El malware RShell se dirige a los usuarios de MacOS
RShell es el nombre de una pieza de malware que se atribuye a un actor chino de amenazas persistentes avanzadas conocido por varios alias, sobre todo APT27 y LuckyMouse.
RShell fue descubierto por un equipo de investigación de SEKOIA y vinculado a una aplicación en chino llamada MiMi, que ha sido "troyanizada" desde finales de mayo de 2022 y se usó para descargar e implementar el malware RShell.
Según SEKOIA, esta es la primera vez que se detecta a LuckyMouse apuntando a los sistemas MacOS. Las versiones de la aplicación MiMi a partir de la actualización del 26 de mayo de 2022 tienen un código JavaScript insertado al comienzo de su función module.exports.
El fragmento de código de JavaScript se usa para verificar si el entorno es MacOS y, si lo es, el script descarga RShell desde una dirección IP que está asociada con la infraestructura C2 de LuckyMouse APT.

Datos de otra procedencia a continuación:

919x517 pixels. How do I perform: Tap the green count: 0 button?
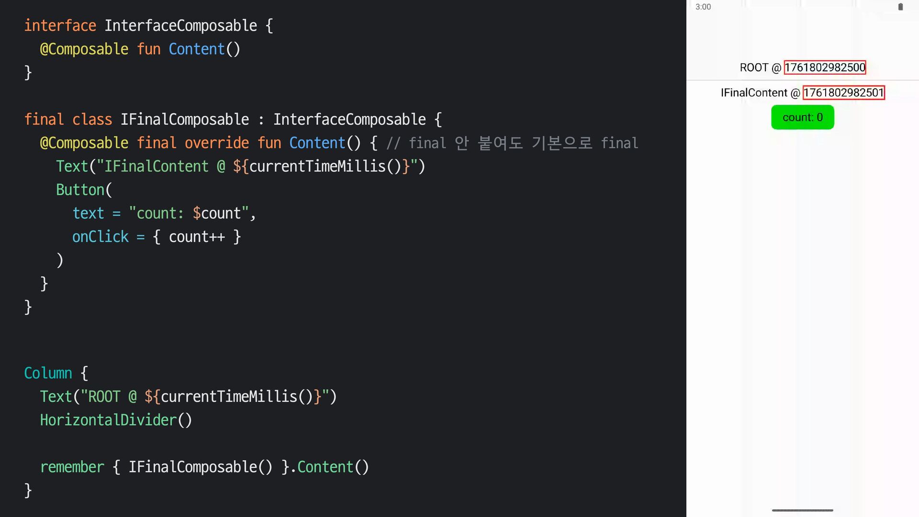pos(802,117)
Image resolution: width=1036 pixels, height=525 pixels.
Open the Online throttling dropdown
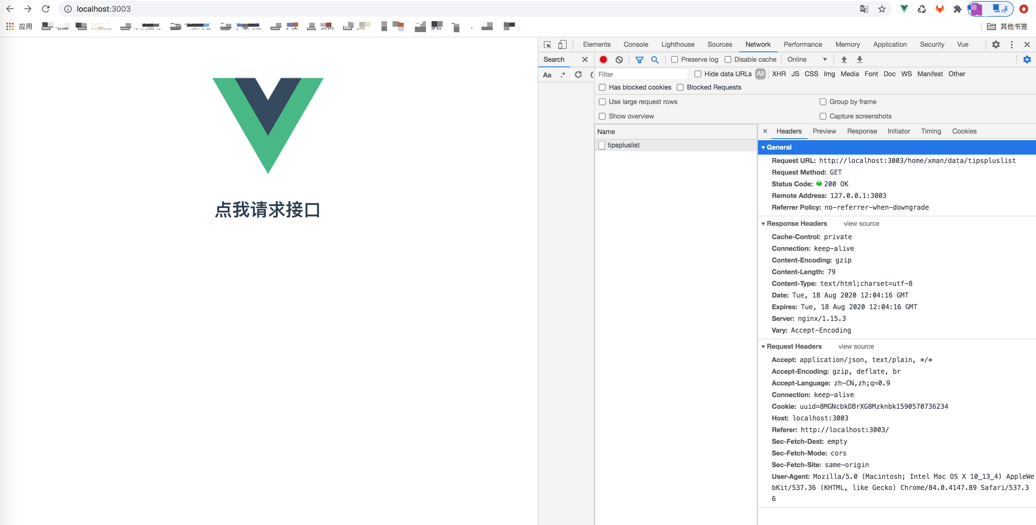[x=806, y=60]
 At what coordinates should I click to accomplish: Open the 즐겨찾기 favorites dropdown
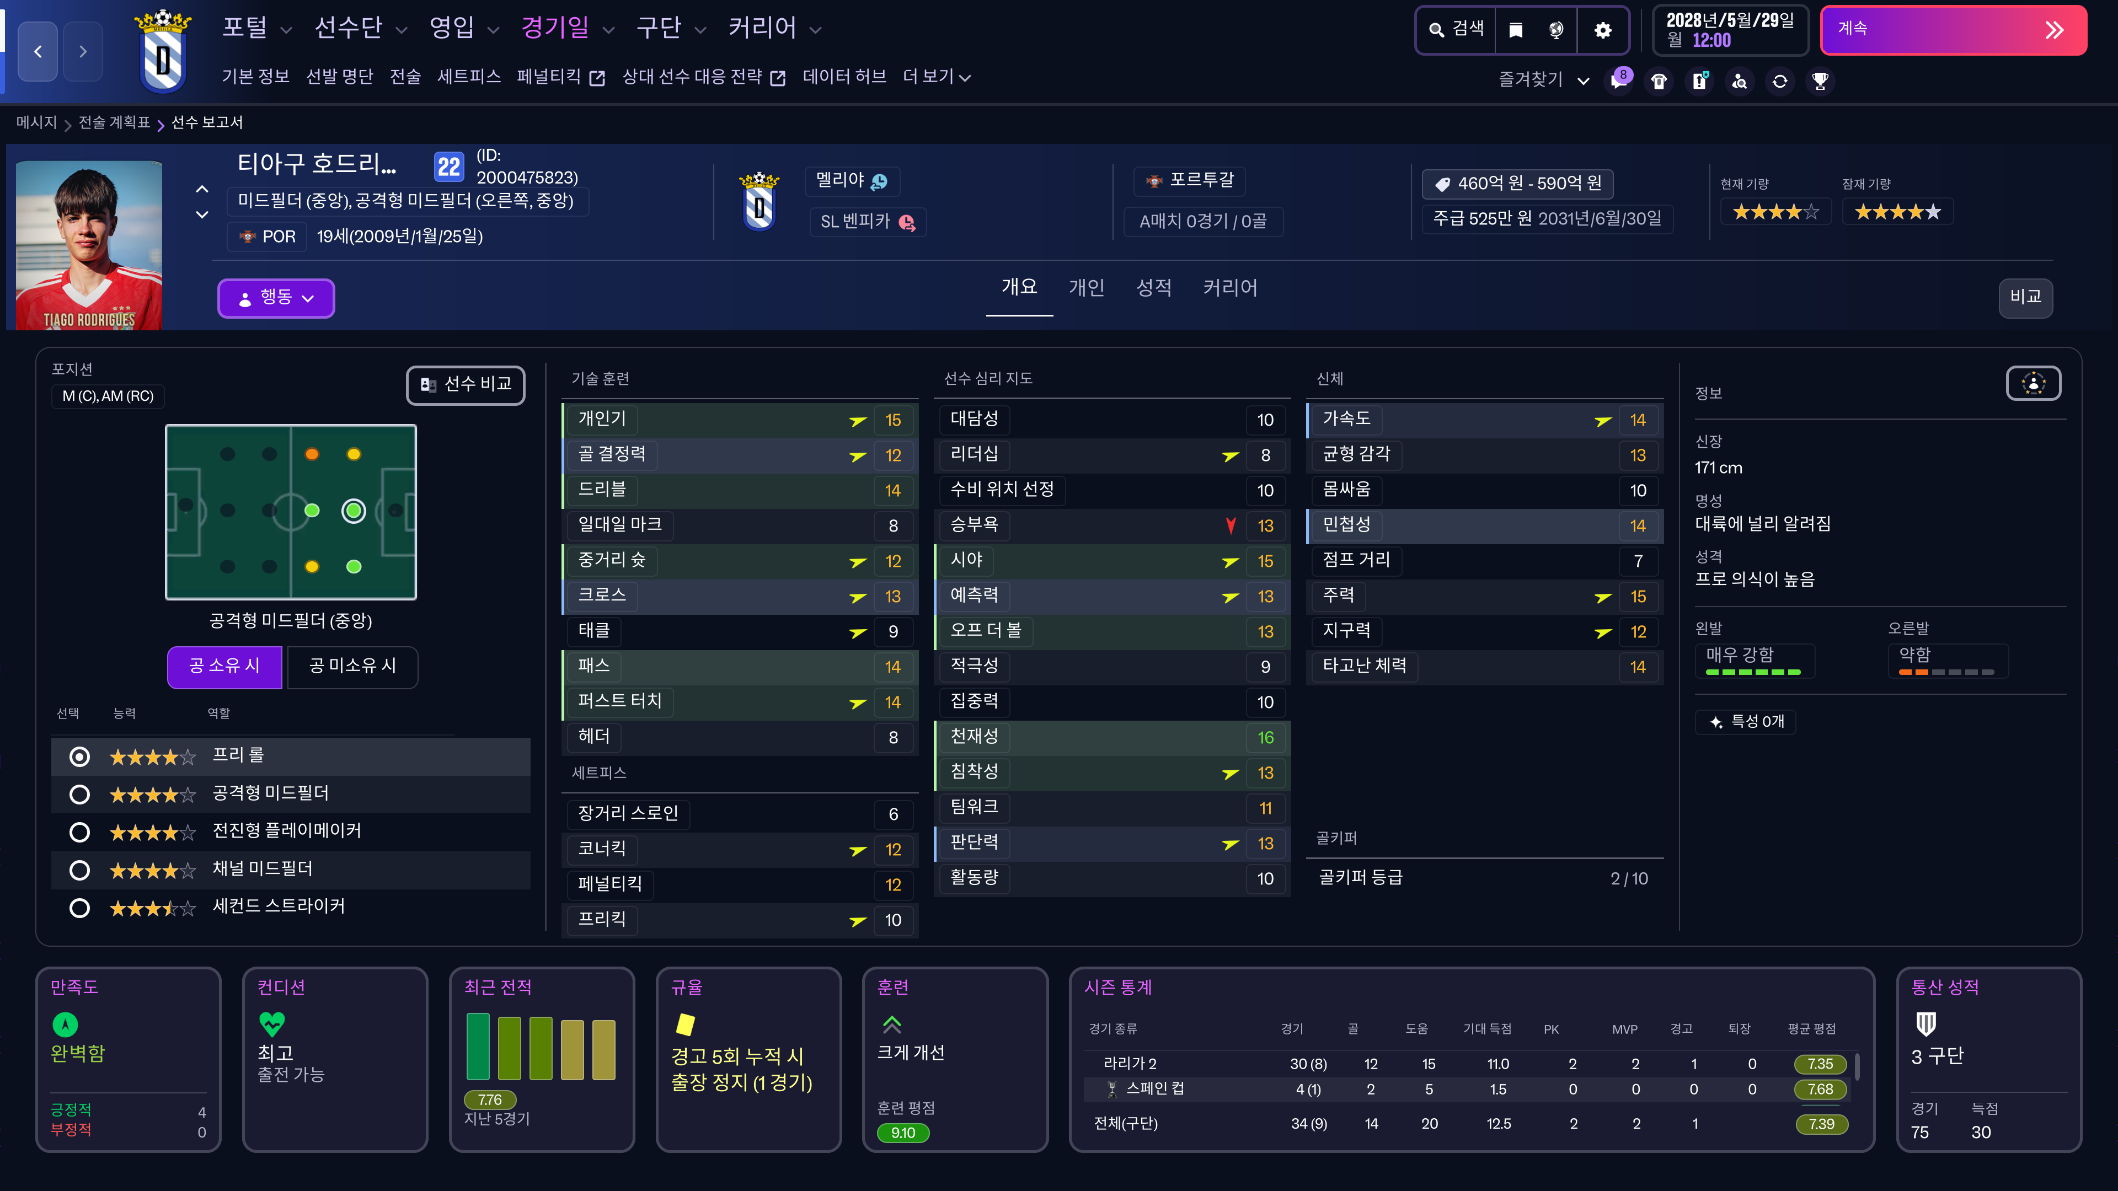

Una vez ejecutado, RShell intenta comunicarse con su servidor C2 y envía información del kernel, nombre de host, dirección IP y nombre de usuario del sistema host.
El malware RShell acepta una serie de comandos que incluyen enumeración de archivos y directorios, lectura de archivos, escritura de datos en archivos y eliminación y cierre de archivos.
Los vínculos entre LuckyMouse y RShell son los rangos de IP utilizados por ambos, así como el hecho de que LuckyMouse ha utilizado aplicaciones de mensajería con troyanos y armas en el pasado, similar a la aplicación de mensajería MiMi.